Request » Starting at the line that contains "Task: Select the Create phase color swatch" and ending with the line that contains "Action: (x=58, y=316)", output the records as a numbered list, skipping blank lines.

Stored dataset items
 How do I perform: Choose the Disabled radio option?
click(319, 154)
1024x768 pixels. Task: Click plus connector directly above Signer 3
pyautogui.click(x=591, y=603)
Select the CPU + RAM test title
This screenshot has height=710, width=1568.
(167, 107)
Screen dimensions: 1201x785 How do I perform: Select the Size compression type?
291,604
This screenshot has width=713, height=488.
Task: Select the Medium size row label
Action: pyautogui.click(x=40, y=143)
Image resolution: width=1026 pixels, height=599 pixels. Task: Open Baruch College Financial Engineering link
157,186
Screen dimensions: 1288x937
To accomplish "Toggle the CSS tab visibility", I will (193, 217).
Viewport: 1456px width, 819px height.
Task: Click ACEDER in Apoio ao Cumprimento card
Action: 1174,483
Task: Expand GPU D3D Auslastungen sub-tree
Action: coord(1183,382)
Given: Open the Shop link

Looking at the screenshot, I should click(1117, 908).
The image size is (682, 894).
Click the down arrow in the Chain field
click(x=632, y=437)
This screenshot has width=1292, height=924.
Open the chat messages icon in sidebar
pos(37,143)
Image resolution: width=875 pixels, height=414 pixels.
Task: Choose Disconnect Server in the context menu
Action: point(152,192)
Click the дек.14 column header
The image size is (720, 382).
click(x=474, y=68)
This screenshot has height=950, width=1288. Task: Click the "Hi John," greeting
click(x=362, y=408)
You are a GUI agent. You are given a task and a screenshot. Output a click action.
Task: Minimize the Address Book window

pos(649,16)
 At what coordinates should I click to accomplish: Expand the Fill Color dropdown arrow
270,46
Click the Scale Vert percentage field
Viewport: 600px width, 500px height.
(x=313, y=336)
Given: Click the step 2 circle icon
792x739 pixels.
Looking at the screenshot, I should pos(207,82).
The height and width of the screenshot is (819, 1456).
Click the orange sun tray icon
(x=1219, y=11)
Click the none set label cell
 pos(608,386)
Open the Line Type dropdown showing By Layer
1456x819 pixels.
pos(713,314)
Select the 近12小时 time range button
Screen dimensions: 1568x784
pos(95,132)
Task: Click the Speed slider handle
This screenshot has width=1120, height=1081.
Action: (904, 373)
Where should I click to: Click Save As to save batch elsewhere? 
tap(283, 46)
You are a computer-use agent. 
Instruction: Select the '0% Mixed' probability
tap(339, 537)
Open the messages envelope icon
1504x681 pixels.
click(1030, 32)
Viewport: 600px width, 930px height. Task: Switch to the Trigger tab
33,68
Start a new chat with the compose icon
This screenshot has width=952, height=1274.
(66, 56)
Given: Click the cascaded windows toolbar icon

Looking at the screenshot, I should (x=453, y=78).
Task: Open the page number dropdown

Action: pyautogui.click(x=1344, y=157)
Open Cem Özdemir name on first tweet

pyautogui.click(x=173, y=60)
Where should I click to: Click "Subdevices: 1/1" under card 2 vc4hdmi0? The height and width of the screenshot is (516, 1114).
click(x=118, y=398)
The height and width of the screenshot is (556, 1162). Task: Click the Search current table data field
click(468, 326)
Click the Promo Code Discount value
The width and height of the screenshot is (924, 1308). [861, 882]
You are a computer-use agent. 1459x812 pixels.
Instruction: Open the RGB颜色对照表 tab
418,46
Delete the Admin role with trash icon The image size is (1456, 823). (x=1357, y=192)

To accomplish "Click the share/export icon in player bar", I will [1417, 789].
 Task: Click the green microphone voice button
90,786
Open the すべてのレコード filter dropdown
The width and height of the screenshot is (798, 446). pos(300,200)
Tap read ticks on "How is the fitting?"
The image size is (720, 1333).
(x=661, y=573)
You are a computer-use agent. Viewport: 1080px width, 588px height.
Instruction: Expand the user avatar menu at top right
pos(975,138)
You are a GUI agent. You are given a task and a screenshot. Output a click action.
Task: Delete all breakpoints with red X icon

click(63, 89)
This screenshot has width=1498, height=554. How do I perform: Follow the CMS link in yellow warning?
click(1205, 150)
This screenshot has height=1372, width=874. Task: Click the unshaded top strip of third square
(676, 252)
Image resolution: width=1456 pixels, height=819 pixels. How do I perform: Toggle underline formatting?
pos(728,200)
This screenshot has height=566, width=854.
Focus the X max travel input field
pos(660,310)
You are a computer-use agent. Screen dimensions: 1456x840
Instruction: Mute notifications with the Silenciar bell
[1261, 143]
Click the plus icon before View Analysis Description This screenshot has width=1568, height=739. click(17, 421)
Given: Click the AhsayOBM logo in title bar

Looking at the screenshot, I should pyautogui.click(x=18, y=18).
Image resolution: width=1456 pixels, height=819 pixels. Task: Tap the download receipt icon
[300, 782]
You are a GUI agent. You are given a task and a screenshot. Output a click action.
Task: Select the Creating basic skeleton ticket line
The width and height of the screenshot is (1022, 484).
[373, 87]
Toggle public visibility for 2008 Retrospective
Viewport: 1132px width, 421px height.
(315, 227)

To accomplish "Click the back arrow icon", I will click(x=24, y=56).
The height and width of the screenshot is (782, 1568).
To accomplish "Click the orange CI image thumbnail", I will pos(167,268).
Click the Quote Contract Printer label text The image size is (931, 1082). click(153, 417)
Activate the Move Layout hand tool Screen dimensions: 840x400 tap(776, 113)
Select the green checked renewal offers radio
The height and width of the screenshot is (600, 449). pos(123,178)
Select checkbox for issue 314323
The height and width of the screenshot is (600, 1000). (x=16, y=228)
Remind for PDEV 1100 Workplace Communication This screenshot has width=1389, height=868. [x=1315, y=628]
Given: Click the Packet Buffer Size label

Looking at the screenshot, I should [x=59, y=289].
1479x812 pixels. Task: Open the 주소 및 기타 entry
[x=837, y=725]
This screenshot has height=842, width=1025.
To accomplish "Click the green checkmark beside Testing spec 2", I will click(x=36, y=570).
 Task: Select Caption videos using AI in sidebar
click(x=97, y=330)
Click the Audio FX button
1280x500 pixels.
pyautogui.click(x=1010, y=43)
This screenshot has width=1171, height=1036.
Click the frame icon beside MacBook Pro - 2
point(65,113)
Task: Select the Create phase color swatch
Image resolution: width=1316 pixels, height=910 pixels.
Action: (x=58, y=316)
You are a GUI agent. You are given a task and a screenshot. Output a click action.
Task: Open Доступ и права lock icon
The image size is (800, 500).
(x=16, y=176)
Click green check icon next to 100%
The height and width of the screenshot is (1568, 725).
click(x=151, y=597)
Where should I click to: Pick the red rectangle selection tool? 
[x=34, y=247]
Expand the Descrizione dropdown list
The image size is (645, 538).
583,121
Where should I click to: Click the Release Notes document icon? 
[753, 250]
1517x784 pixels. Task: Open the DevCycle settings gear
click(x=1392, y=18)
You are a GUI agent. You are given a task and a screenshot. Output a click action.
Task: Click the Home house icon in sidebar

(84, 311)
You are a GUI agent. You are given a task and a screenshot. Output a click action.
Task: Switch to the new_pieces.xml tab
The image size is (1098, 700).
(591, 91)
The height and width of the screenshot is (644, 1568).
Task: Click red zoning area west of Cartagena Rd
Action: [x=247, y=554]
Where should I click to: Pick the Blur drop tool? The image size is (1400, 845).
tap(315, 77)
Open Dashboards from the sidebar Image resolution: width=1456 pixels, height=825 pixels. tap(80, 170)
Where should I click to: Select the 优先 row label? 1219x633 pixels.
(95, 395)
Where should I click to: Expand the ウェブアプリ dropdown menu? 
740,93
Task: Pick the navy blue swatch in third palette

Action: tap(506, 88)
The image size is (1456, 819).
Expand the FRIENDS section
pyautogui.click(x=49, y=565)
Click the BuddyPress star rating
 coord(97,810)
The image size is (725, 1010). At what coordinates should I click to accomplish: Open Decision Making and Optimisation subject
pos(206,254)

Reply to the task »
1. Task: Select the Create phase color swatch
2. Image resolution: width=1316 pixels, height=910 pixels.
3. Action: (x=58, y=316)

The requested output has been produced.